Full year 2024 guidance is as follows:

Full Year 2024 Guidance

Revenue

$440m to $455m

Growth of 2% to 6%

(Previously: $450m to $470m)

Revenue Less Cost of Revenue

$200m to $210m

(Previously: $190m to $200m)

Adjusted EBITDA1

$(7.5)m to $2.5m

(Previously: $(20)m to $(10)m)

Gross Written Premium2

$460m to $470m

(Previously: $460m to $480m)

1

Adjusted EBITDA is a non-GAAP measure.

2

2024 gross written premium (“GWP”) guidance is stated as the expected full-year GWP for 2024 and is the total premium written by our licensed insurance carrier(s) (before deductions for reinsurance) and premiums from our home warranty offerings (for the face value of one year’s premium). Note, full-year 2023 GWP included approximately $45 million from EIG placed with third party carriers. Post divestiture of EIG, any sales to third-party carriers is no longer included in GWP reporting.

Porch Group is not providing reconciliations of expected Adjusted EBITDA for future periods to the most directly comparable measures prepared in accordance with GAAP because the Company is unable to provide these reconciliations without unreasonable effort because certain information necessary to calculate such measures on a GAAP basis is unavailable or dependent on the timing of future events outside of the Company’s control.
======
• _STATED PROBLEM A_: Which financial measures does the 2024 guidance excerpt give full-year ranges for?

Stored records:
======
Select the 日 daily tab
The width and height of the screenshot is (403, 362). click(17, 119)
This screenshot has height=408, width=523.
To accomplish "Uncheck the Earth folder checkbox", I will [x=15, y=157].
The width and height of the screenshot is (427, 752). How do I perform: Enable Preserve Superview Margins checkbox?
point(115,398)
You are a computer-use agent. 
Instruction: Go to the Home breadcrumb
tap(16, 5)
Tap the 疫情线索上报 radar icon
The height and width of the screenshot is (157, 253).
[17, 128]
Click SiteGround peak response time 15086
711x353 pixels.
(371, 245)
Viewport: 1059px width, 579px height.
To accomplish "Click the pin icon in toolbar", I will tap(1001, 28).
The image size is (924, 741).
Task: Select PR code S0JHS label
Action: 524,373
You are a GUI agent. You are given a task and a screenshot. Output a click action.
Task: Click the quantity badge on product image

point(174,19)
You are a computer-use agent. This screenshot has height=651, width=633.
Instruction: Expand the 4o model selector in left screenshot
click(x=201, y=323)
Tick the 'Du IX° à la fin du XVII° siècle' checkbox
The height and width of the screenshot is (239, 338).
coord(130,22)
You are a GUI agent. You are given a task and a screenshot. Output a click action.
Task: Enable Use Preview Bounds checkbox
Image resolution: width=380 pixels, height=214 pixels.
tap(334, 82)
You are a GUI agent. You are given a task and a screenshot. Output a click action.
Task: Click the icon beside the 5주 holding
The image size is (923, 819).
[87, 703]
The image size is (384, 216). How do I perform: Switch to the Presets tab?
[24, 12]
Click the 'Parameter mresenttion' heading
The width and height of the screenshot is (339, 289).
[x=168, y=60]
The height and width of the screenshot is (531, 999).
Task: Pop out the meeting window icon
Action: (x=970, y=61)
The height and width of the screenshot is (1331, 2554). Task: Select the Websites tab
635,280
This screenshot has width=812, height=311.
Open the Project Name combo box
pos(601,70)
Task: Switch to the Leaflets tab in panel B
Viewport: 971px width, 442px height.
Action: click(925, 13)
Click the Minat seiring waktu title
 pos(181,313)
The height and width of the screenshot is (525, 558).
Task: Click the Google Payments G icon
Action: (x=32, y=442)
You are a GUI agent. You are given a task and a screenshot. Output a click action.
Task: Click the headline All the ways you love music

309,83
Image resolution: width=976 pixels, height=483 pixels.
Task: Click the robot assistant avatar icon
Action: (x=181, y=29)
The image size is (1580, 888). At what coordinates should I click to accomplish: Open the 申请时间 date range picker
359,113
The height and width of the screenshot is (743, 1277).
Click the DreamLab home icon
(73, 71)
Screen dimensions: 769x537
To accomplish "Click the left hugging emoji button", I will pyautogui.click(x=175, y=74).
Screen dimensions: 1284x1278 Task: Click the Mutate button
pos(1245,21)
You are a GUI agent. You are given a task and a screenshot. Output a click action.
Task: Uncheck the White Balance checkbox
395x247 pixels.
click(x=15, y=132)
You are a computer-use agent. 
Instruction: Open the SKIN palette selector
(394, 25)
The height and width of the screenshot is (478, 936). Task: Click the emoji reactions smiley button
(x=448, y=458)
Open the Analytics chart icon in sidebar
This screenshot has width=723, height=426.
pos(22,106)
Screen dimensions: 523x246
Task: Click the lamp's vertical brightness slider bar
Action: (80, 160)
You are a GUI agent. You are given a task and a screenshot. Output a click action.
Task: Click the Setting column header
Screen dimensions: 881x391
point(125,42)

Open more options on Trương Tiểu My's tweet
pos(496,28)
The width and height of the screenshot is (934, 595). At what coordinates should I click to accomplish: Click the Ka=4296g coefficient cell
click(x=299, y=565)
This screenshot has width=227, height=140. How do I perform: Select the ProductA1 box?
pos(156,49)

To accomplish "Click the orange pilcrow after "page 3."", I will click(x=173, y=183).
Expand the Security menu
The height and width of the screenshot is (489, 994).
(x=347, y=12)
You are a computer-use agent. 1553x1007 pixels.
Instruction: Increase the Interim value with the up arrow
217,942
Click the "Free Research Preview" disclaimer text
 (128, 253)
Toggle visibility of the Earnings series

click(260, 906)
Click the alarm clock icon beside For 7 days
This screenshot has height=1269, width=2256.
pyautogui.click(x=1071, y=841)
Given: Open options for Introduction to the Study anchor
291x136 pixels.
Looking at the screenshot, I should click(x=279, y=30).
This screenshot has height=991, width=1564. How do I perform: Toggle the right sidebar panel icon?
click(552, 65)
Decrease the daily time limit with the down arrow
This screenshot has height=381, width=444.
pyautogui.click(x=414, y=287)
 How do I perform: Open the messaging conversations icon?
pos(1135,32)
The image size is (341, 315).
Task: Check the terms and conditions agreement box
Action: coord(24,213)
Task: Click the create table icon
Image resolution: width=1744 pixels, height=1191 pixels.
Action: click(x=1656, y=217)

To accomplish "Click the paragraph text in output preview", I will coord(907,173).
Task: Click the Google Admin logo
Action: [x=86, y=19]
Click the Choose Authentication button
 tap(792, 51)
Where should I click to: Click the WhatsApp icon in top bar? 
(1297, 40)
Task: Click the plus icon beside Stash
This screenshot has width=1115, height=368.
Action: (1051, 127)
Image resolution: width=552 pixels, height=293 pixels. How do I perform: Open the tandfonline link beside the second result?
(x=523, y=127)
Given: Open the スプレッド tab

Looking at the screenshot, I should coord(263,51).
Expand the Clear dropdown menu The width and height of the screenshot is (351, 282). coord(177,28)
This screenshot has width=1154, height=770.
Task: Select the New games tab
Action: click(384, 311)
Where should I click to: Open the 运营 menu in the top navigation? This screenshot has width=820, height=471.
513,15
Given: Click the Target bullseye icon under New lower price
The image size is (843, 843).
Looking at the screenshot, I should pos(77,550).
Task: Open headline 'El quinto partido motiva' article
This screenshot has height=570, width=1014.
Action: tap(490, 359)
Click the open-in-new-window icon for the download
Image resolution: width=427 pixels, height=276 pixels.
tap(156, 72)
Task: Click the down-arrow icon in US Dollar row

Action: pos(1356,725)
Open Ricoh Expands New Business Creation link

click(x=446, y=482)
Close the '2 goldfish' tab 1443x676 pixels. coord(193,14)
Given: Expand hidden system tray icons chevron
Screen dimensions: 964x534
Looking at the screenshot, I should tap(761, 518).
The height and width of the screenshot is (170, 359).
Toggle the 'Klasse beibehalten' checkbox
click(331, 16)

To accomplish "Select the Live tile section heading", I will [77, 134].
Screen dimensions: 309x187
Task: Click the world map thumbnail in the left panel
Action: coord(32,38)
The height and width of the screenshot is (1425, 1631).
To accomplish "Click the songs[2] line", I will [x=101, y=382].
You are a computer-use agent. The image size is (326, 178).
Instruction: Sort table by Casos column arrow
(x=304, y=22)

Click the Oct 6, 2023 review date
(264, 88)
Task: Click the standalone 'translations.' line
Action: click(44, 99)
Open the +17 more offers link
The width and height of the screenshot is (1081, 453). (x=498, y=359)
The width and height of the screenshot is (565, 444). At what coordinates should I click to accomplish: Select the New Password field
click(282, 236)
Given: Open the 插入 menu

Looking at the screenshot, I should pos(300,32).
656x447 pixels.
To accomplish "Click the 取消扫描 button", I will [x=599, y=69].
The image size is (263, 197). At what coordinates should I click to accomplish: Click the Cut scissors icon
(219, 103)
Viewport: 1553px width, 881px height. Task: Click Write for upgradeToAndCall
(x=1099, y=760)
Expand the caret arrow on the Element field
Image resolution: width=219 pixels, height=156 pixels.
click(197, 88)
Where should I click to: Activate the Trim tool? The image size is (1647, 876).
======
• _STATED PROBLEM B_: Could you recast the stored entries as a JSON list of strings, one string per line, starting at the line that contains "This screenshot has height=991, width=1564." and ending at the line that contains "pyautogui.click(x=414, y=287)"?

• _WRITTEN ANSWER A_:
- Revenue
- Revenue Less Cost of Revenue
- Adjusted EBITDA
- Gross Written Premium

• _WRITTEN ANSWER B_:
[
  "This screenshot has height=991, width=1564. How do I perform: Toggle the right sidebar panel icon?",
  "click(552, 65)",
  "Decrease the daily time limit with the down arrow",
  "This screenshot has height=381, width=444.",
  "pyautogui.click(x=414, y=287)"
]